S-Allyl Cysteine Mitigates Kidney Dysfunctions in the Rat Models of Preeclampsia and Eclampsia: The Possible Role of TNF-α and IL1-β

Background Objective: Preeclampsia (PE) is a pregnancy complication with the signs of kidney damage. The effect of S-Allyl-cysteine (SAC) on inflammatory cytokines was evaluated to prevent PE-induced renal complications. Materials Methods: Wistar rats were divided into seven groups: 1) control, 2) PE, 3) EC, 4) PE+SAC50, 5) PE+SAC200, 6) EC+SAC50, and 7) EC+SAC200. In Groups 1-3, the rats received saline by gavage for 9 consecutive days, starting on the day 11 of gestation (G11).

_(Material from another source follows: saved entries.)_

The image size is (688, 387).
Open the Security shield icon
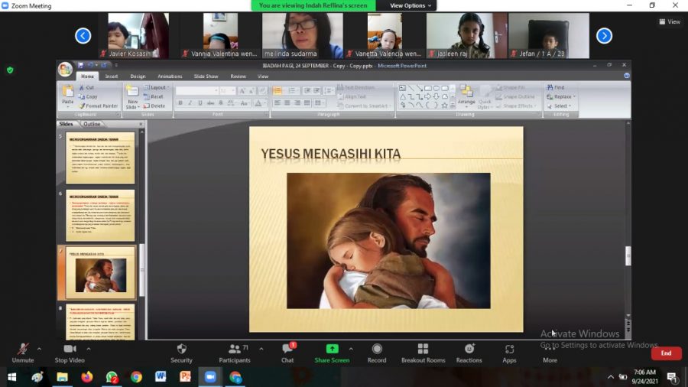coord(181,350)
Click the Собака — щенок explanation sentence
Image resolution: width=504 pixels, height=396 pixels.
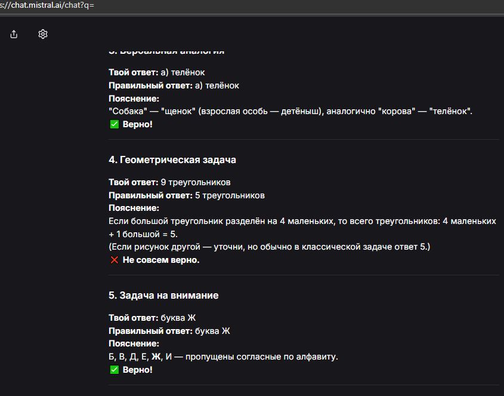[x=290, y=112]
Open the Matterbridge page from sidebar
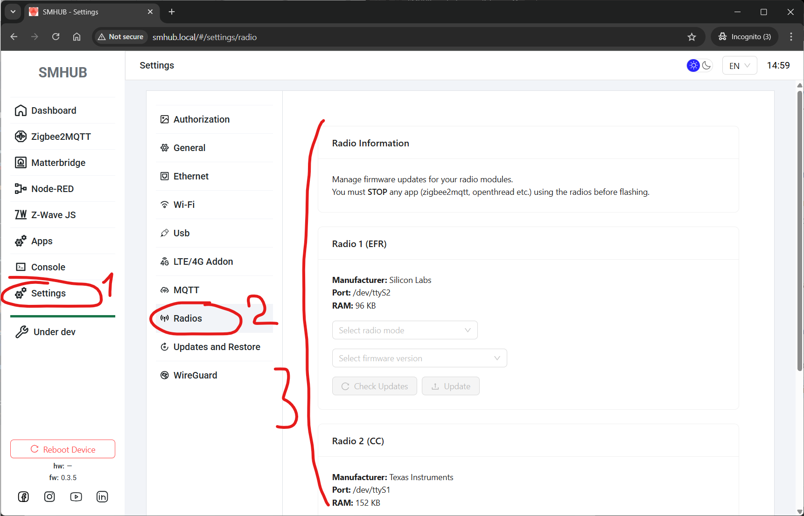Screen dimensions: 804x516 click(x=58, y=163)
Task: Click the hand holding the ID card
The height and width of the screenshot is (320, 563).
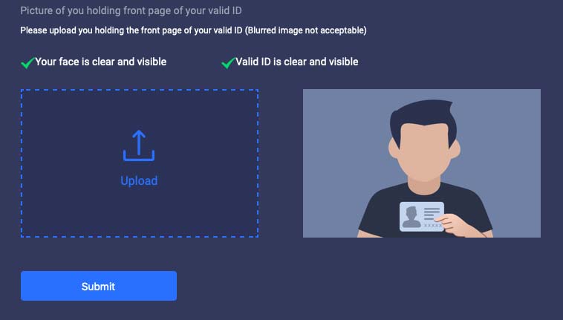Action: 456,225
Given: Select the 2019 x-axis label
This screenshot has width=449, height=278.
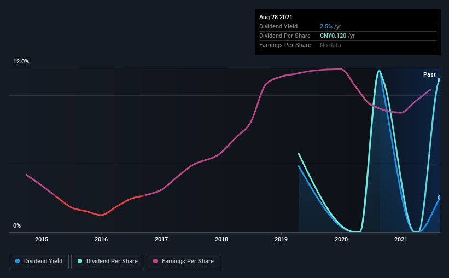Looking at the screenshot, I should coord(281,239).
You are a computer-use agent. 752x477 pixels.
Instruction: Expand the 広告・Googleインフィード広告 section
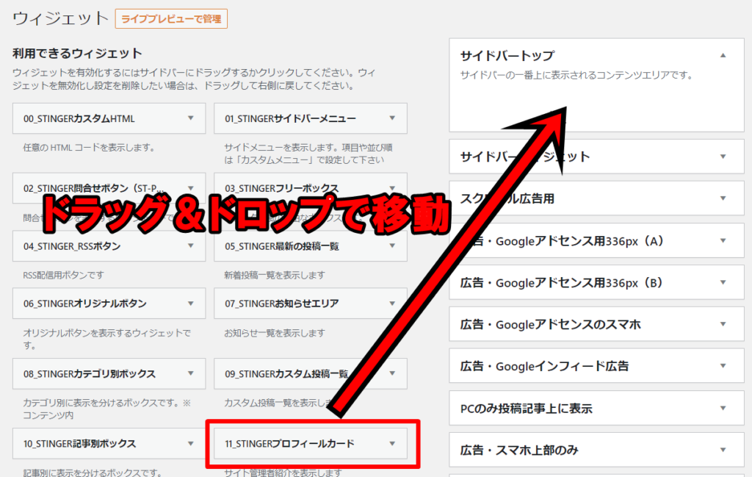(723, 366)
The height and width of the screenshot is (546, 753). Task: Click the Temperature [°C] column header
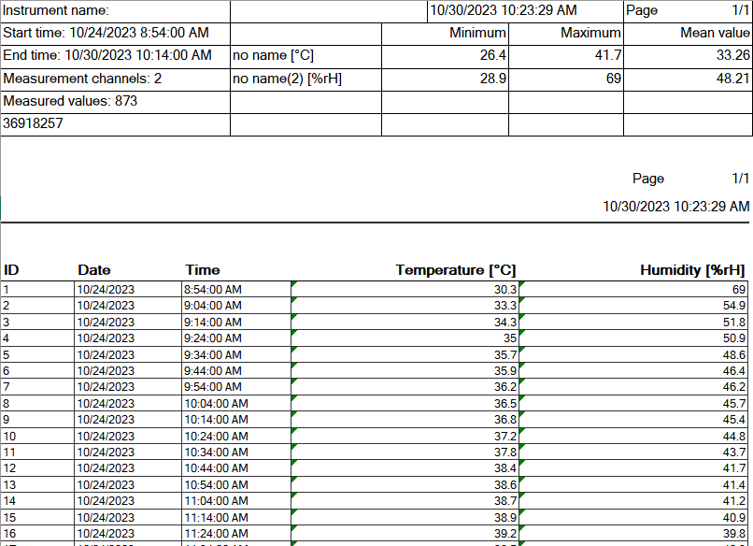pyautogui.click(x=455, y=270)

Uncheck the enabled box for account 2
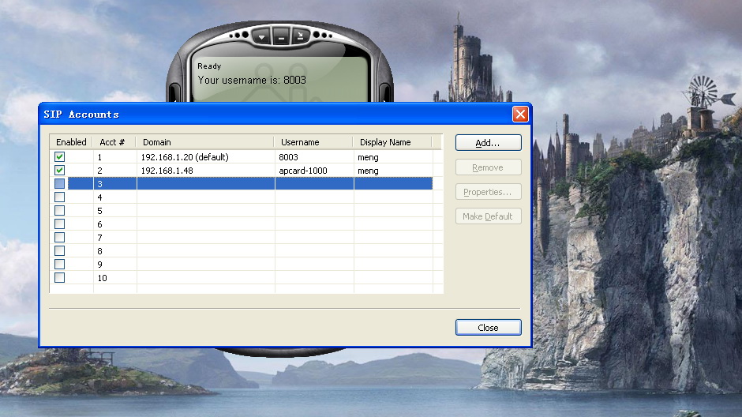coord(59,171)
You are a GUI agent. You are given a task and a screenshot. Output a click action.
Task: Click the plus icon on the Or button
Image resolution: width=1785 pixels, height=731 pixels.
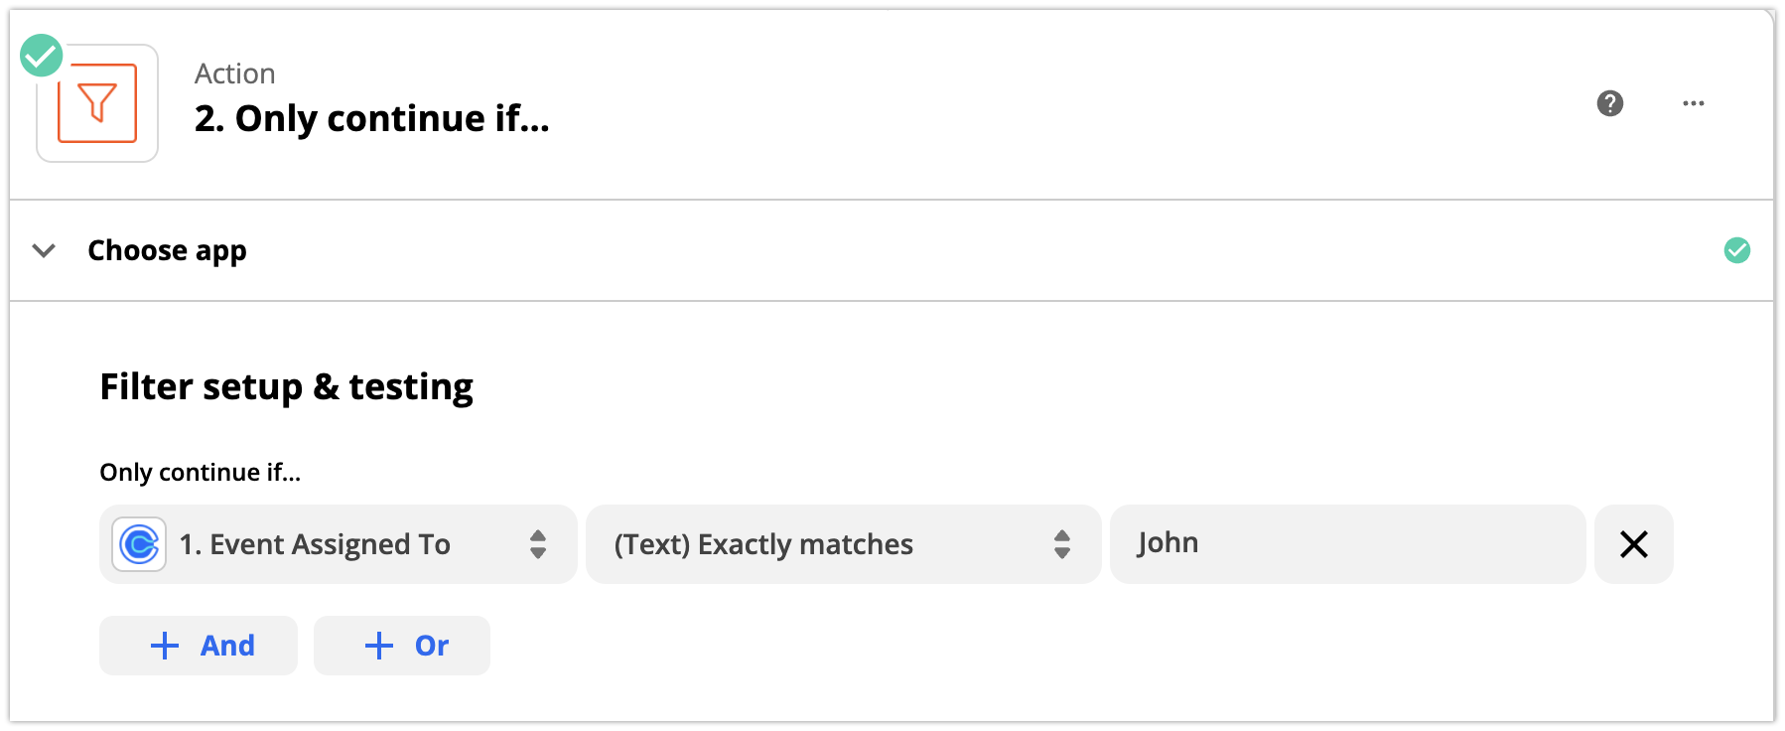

In Groups 4-7, the rats received SAC (50 or 200mg/kg) by gavage for 9 days, starting on G11. The rats in PE and EC groups were injected with Lipopolysaccharides on G14. The rats in EC groups were injected with pentylenetetrazol (PTZ) on G16 and G18. On G20, urine, blood, and kidney samples were collected for biochemical analysis. Results: In PE and EC groups, creatinine clearance, urine protein/creatinine ratio and proteinuria significantly increased compared to the control rats. Administration of SAC significantly reduced protein excretion and the protein/creatinine ratio in the urine specimen of all treated groups. The results showed significant increase in the renal concentration of IL-1β and TNF-α in the PE and EC rats. Administration of 200 mg/kg SAC significantly decreased IL-1β and TNF-α in all treated groups. SAC (200mg/kg) significantly decreased malondialdehyde and ameliorated histological changes in PE and EC groups; it also mitigated kidney dysfunctions in experimental PE and EC. Conclusion: The ameliorative effect of SAC may be mediated by its antioxidant and modulatory effects on cytokines, such as IL-1β and TNF-α.